(EXTRACTED ENTRIES)

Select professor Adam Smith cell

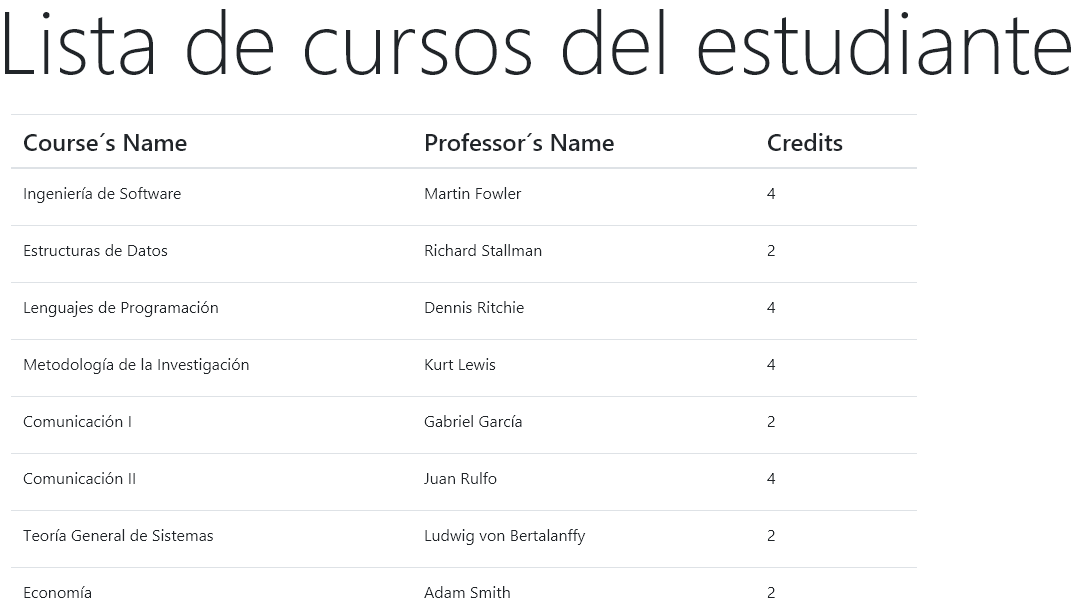(x=467, y=592)
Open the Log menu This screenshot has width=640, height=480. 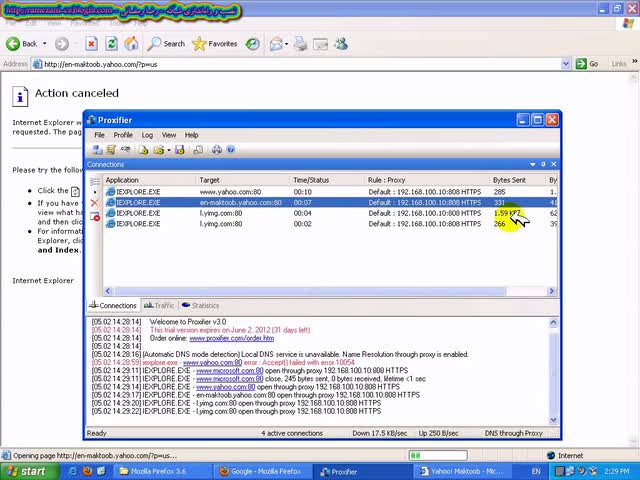point(147,135)
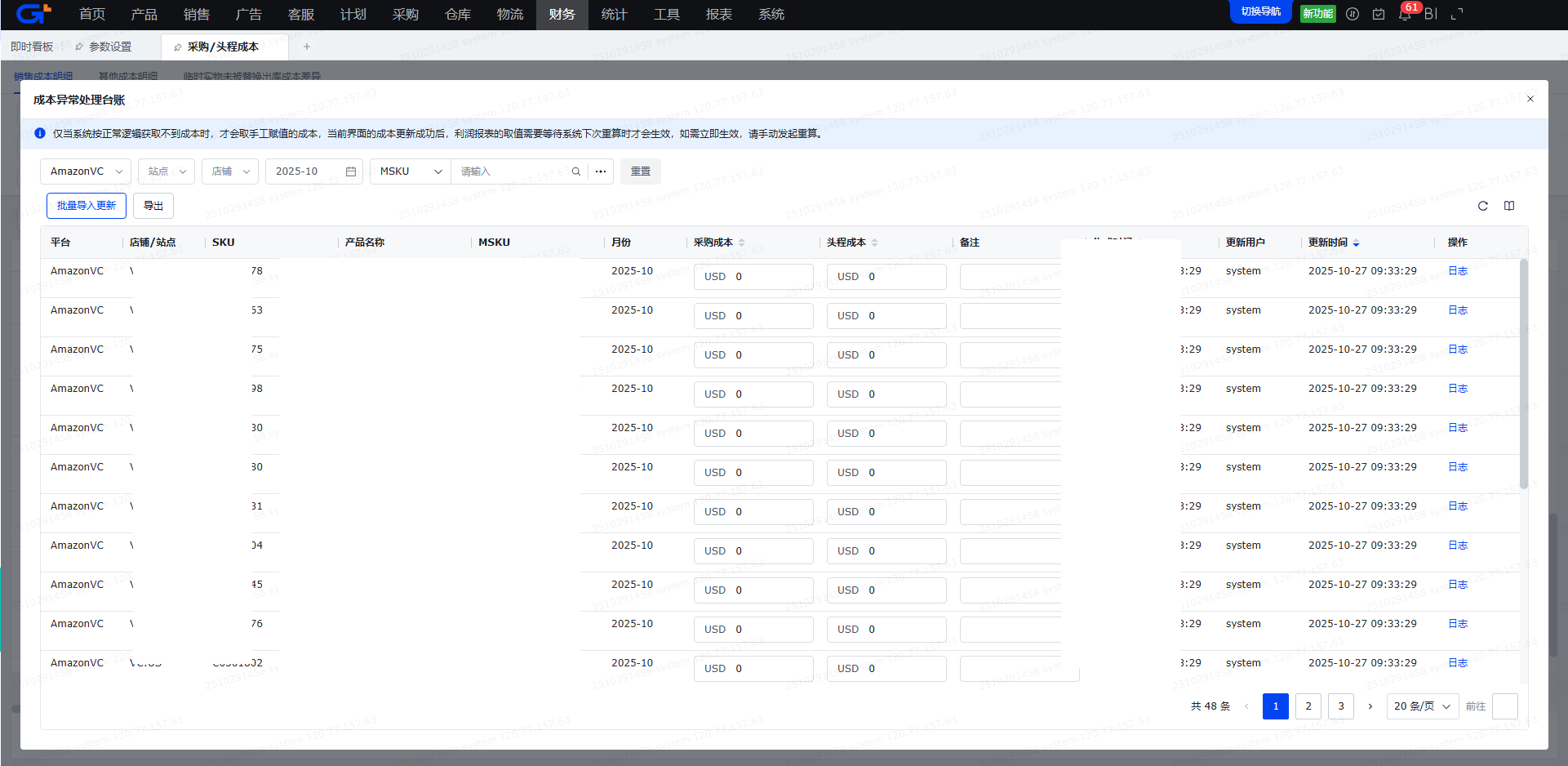Enter fullscreen mode via expand icon

(x=1457, y=14)
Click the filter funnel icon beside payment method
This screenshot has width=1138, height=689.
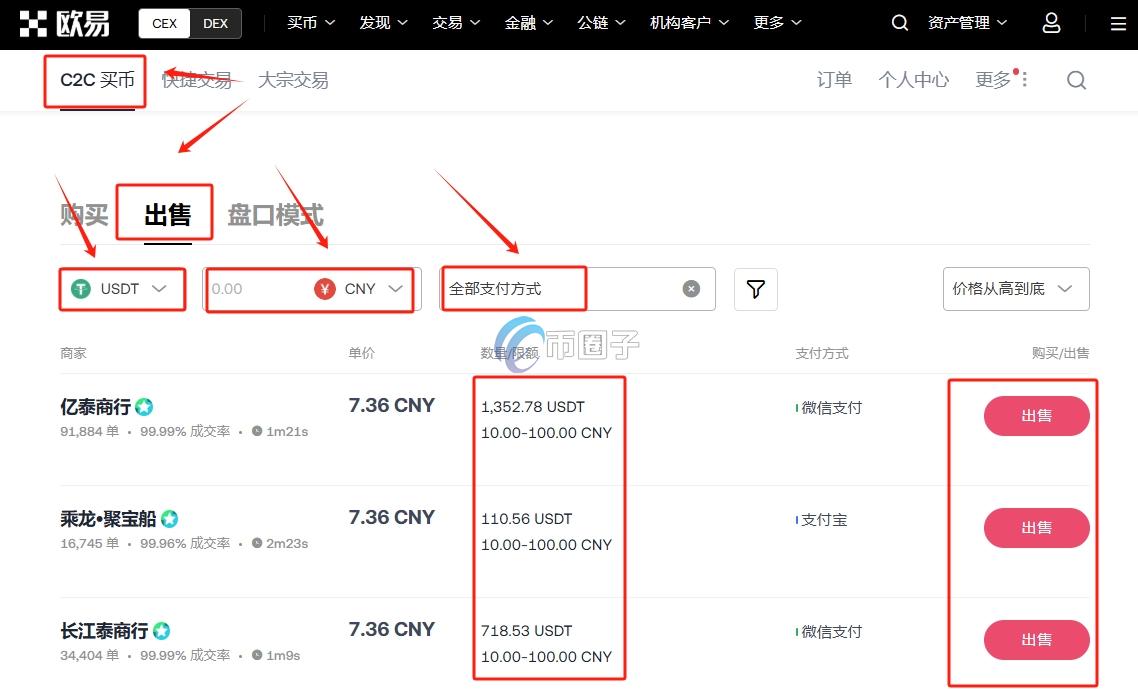click(x=755, y=289)
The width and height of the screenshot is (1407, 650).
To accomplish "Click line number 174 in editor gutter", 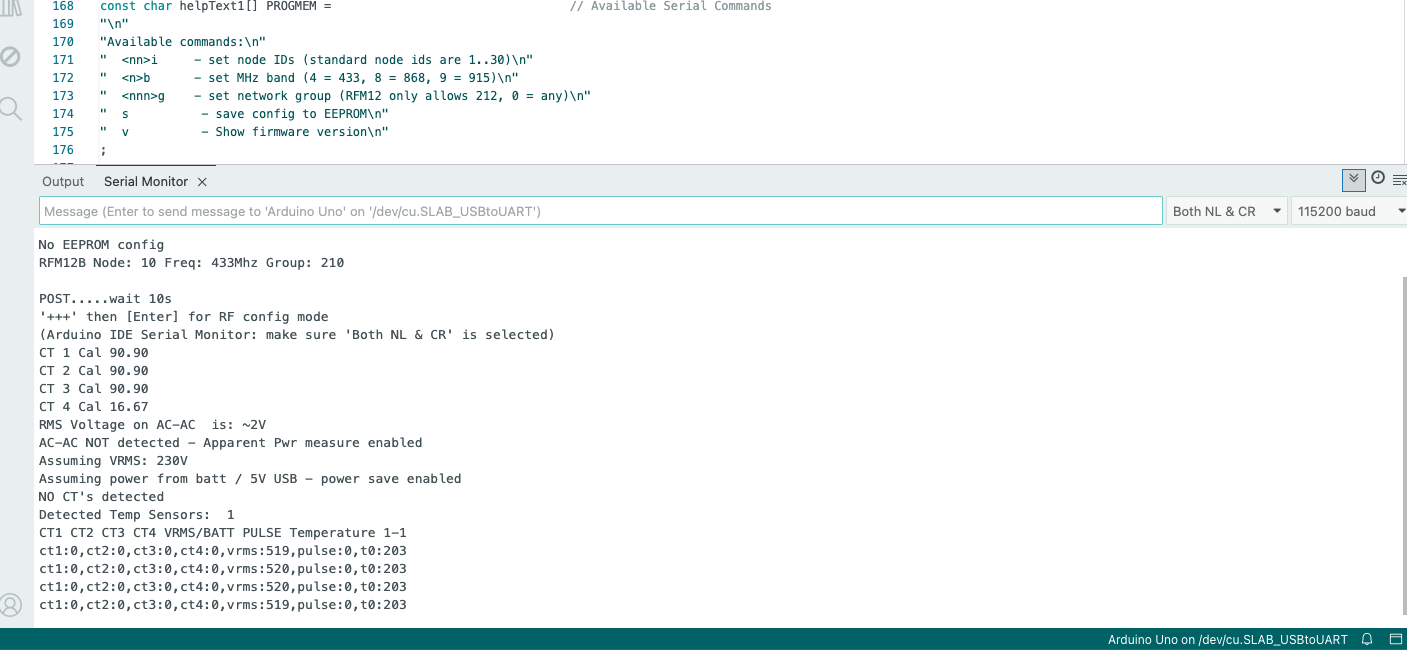I will click(63, 114).
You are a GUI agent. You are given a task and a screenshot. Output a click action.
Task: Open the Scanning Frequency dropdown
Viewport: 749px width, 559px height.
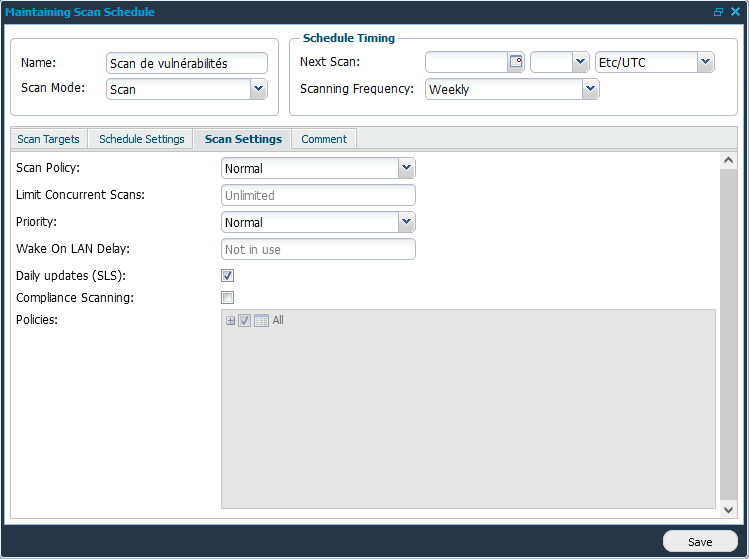tap(590, 89)
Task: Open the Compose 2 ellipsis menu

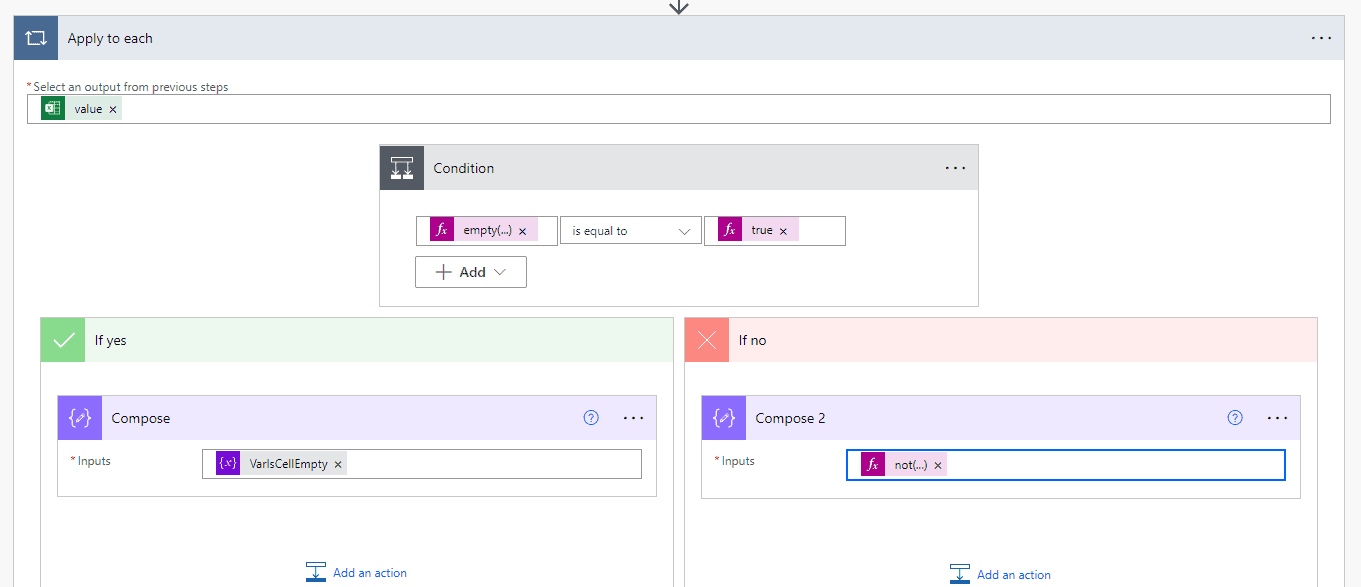Action: tap(1277, 418)
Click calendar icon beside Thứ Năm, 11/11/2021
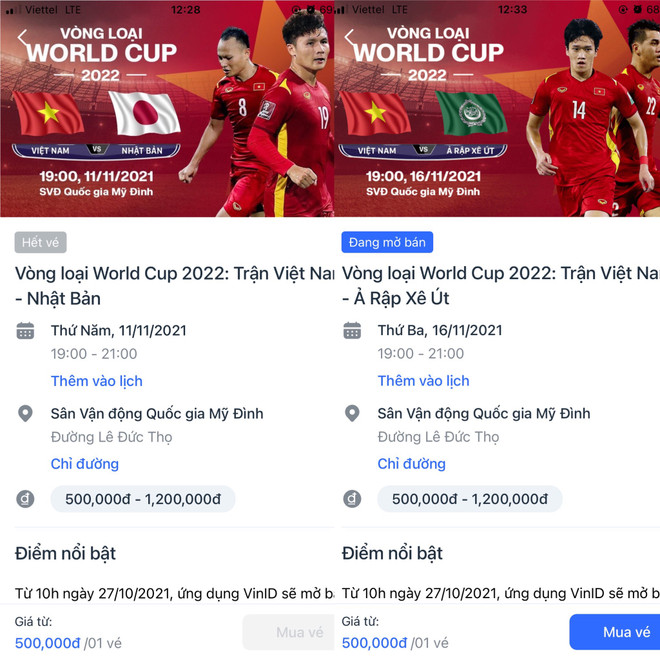The height and width of the screenshot is (660, 660). (x=25, y=331)
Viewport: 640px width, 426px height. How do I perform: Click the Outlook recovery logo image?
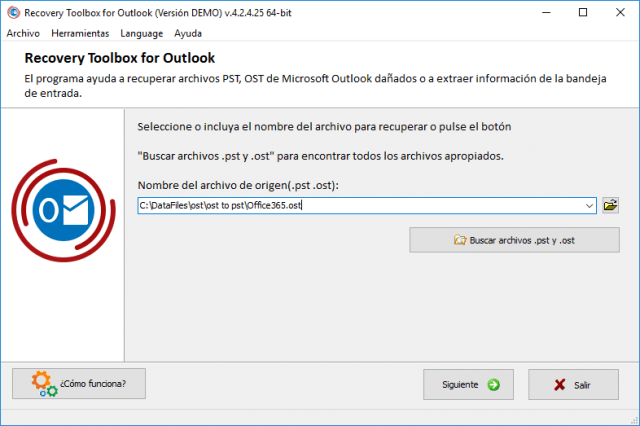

(End EXTRACTED ENTRIES)

> BRIEF:
When you find the line that contains "Viewport: 749px width, 559px height.", retype it and every line after it through the end of the data above, exactly, with no pictures.

> RESULT OF THE EXERCISE:
Viewport: 749px width, 559px height.
tap(590, 89)
Task: Open the Compose 2 ellipsis menu

Action: tap(1277, 418)
Click calendar icon beside Thứ Năm, 11/11/2021
The height and width of the screenshot is (660, 660). (x=25, y=331)
Viewport: 640px width, 426px height. How do I perform: Click the Outlook recovery logo image?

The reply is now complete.